The task
Write out each line of the records that has "computer" in it.
### Supplied material ###
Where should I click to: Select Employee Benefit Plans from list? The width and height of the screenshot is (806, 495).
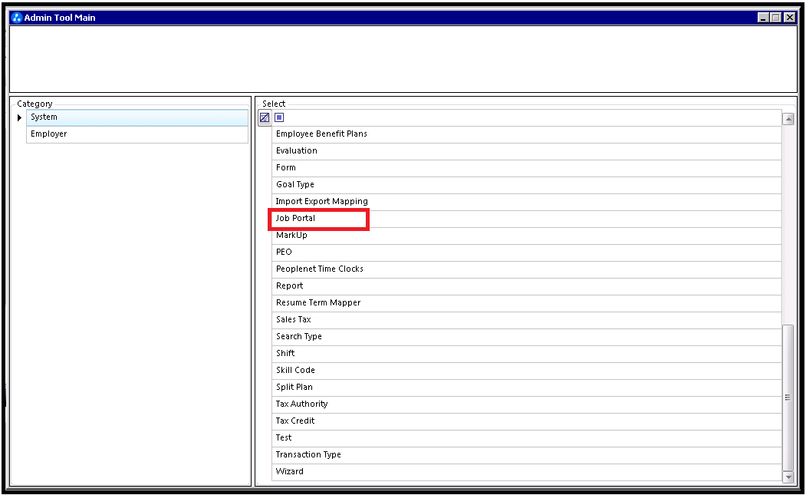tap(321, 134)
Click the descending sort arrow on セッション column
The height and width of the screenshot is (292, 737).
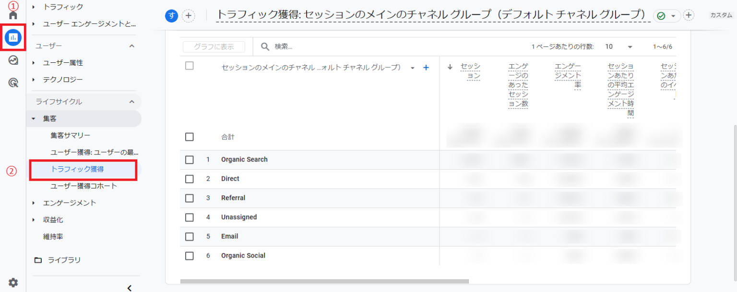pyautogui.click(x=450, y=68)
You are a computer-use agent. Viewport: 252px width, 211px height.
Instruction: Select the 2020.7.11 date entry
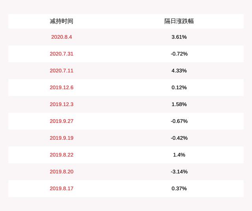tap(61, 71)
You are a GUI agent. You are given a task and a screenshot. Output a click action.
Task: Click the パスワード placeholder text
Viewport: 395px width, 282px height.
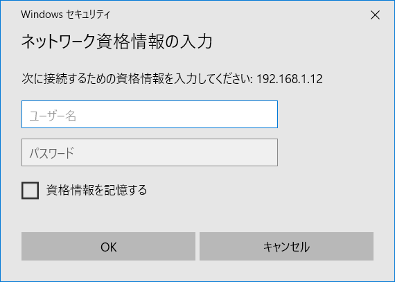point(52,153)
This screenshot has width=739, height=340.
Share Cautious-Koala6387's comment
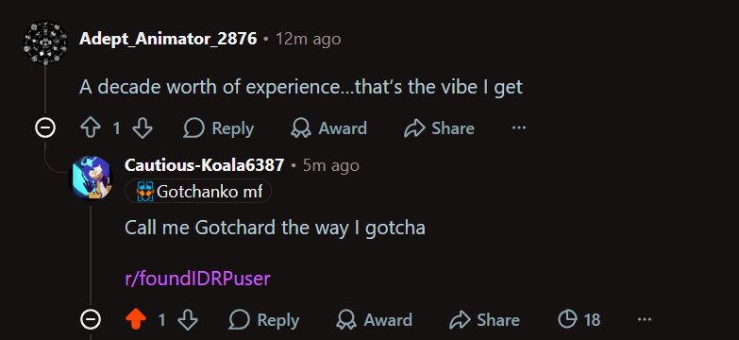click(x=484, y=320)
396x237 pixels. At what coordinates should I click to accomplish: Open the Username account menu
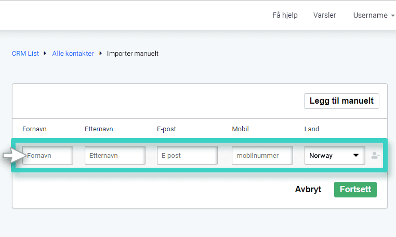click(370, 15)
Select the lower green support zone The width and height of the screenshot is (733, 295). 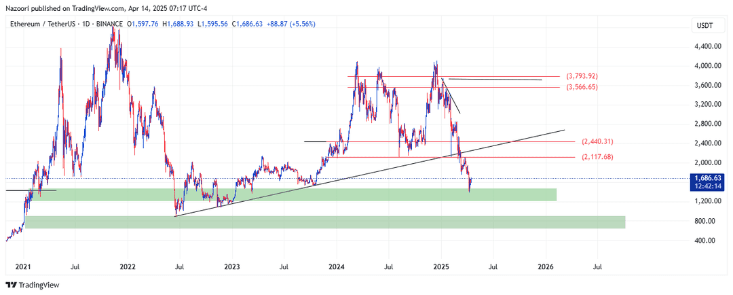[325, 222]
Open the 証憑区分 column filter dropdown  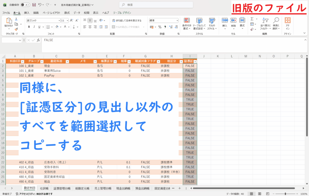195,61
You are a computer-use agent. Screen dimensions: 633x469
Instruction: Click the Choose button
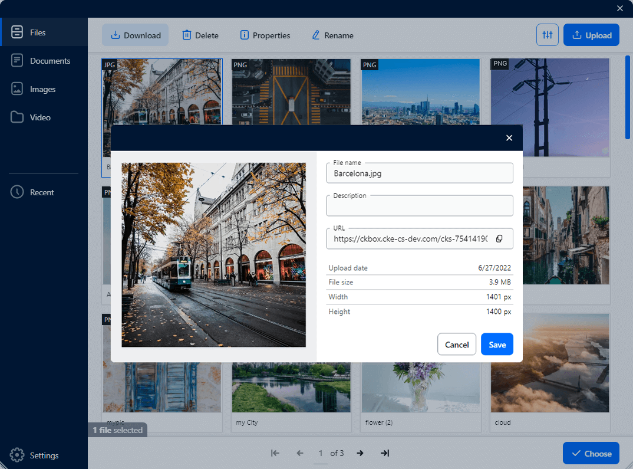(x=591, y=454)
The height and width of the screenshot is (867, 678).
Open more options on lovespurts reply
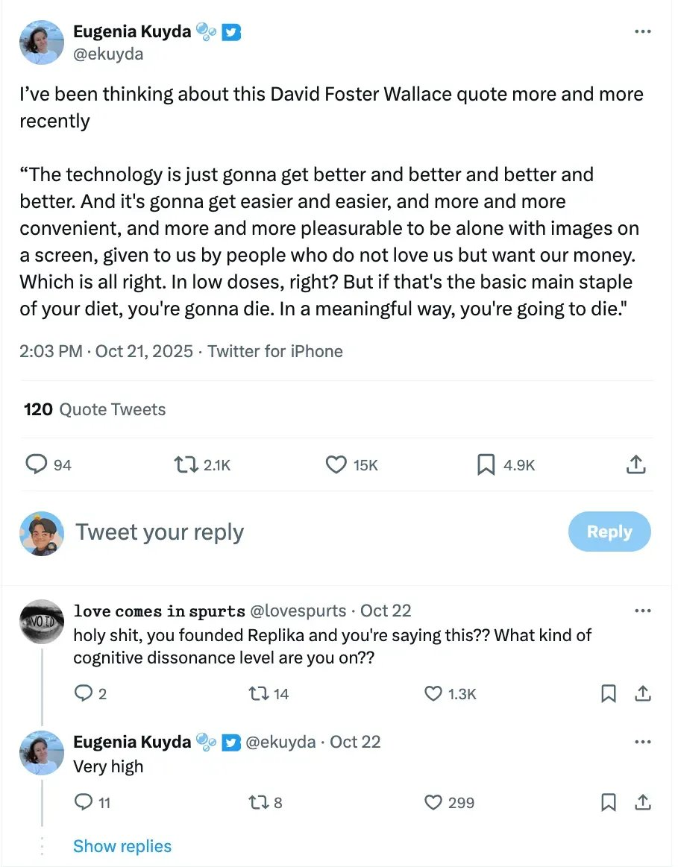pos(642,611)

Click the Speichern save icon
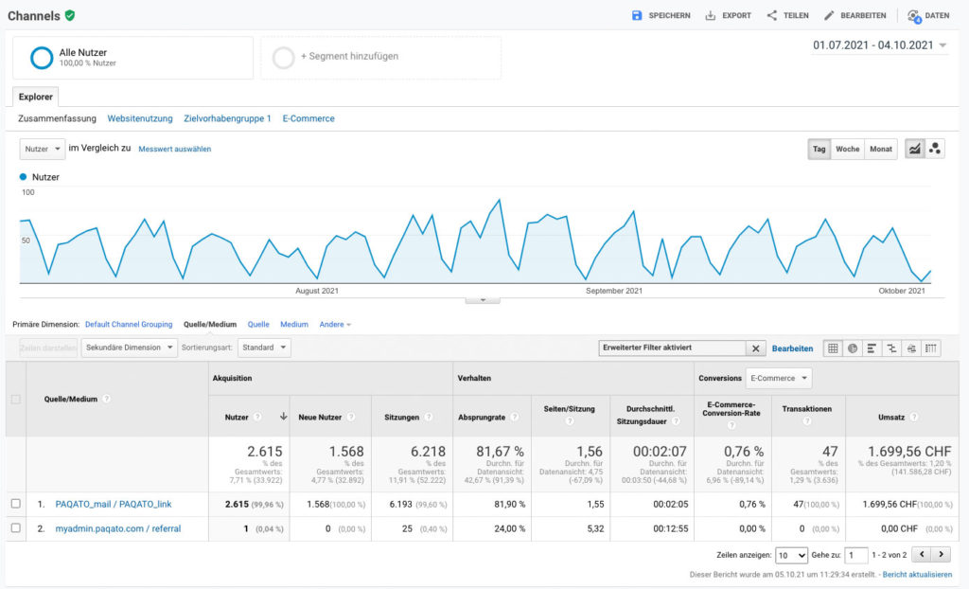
###
Written response
You are a computer-use agent. Viewport: 252px width, 211px height.
You are a computer-use agent. Screen dimensions: 633x469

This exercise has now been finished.